[WHAT TO DO]: What follows is a set of records. Copy them exactly and leave out the images.

[Stored items]
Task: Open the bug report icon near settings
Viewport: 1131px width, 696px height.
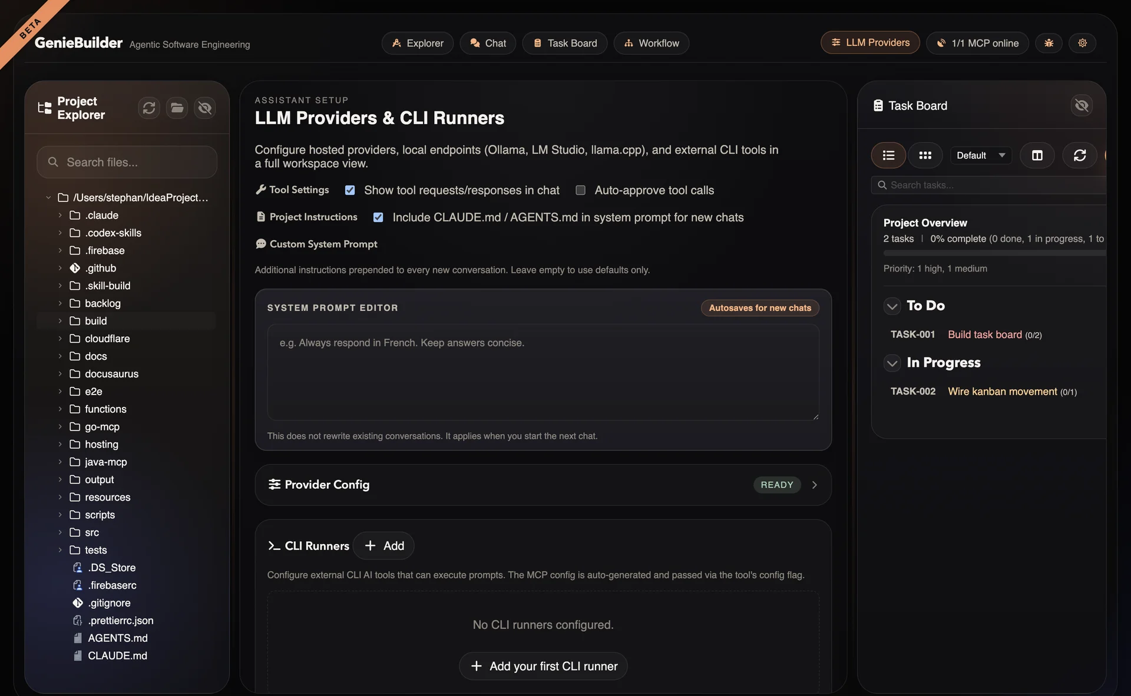Action: (1049, 43)
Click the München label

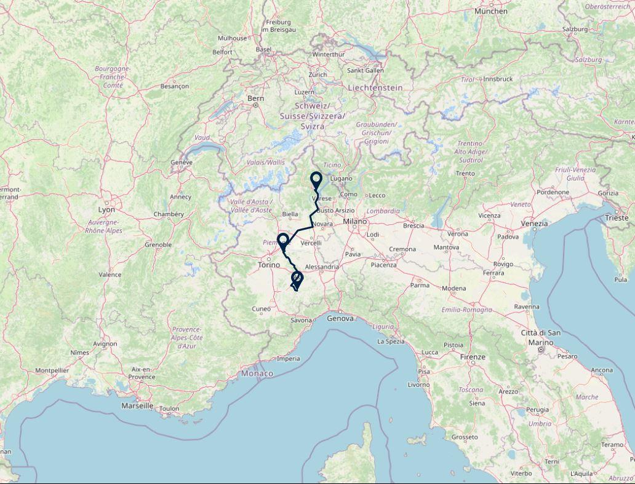[491, 11]
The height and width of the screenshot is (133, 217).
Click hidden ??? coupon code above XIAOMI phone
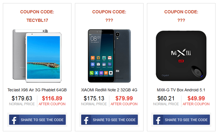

[ANSWER TO THIS EXERCISE]:
Task: Open the bug report icon near settings
Viewport: 1131px width, 696px height.
Action: (1049, 43)
Click the München label

[491, 11]
The height and width of the screenshot is (133, 217).
Click hidden ??? coupon code above XIAOMI phone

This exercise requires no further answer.